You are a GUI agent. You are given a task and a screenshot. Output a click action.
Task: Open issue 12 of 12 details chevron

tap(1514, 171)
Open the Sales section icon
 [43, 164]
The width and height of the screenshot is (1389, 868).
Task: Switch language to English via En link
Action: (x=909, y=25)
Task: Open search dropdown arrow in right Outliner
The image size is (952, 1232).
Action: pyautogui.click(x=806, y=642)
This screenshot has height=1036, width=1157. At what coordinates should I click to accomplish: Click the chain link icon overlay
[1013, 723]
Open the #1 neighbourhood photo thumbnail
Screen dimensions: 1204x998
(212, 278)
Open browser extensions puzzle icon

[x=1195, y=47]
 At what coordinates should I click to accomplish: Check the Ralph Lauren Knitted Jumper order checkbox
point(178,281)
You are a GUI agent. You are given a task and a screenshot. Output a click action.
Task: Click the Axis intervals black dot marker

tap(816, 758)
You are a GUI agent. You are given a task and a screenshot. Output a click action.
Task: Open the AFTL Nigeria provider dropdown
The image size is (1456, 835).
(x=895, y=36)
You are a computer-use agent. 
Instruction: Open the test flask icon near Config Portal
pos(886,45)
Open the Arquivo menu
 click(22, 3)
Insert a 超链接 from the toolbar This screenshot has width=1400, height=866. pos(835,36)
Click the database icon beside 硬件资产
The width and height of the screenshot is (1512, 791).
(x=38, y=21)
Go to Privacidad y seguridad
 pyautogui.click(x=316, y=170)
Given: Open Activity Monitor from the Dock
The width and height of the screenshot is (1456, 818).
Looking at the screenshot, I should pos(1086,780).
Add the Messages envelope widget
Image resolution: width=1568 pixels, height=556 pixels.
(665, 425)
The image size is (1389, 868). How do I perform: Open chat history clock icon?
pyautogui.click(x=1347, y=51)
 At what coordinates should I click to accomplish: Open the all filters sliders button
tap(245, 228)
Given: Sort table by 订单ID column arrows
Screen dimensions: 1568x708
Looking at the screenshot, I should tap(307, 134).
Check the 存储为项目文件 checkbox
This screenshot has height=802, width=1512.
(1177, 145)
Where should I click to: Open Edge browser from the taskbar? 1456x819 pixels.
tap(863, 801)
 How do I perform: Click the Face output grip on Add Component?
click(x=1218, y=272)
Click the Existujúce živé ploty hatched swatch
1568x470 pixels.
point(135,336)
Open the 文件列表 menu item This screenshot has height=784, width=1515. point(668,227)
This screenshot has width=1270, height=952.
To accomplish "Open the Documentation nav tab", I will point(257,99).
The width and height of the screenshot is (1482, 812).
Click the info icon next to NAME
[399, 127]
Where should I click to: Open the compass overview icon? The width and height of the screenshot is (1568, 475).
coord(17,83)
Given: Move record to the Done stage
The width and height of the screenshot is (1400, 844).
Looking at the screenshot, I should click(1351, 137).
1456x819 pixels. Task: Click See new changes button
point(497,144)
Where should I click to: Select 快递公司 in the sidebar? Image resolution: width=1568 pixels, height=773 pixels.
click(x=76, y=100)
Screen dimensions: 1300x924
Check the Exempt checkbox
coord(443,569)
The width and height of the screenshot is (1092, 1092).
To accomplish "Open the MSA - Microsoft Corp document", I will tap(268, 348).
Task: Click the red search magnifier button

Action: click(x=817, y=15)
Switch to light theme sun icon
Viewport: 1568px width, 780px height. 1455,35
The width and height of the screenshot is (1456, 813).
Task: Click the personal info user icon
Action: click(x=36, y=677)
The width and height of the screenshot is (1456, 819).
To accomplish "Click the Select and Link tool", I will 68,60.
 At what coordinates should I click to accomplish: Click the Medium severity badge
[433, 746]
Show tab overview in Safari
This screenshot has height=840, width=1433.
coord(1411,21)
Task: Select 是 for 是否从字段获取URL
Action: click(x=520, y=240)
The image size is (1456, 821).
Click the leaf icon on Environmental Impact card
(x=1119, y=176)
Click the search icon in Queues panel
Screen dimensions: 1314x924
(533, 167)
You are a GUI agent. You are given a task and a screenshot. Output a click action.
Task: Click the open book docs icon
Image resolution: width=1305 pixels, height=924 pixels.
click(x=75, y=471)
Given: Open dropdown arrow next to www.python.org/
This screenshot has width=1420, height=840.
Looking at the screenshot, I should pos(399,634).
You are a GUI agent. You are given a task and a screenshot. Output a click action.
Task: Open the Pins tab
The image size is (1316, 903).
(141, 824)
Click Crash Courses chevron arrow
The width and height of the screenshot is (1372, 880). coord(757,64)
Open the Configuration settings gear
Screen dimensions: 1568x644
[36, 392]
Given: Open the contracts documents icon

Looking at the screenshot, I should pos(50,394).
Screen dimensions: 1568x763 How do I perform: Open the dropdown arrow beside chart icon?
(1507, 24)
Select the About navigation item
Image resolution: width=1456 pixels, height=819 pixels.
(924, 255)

## PROBLEM TO WORK ON
Track down every line in the entries that includes the string "will", and copy it.

## OUTPUT FOR THIS EXERCISE
To accomplish "Open the Documentation nav tab", I will point(257,99).
To accomplish "Open the MSA - Microsoft Corp document", I will tap(268, 348).
To accomplish "Click the Select and Link tool", I will 68,60.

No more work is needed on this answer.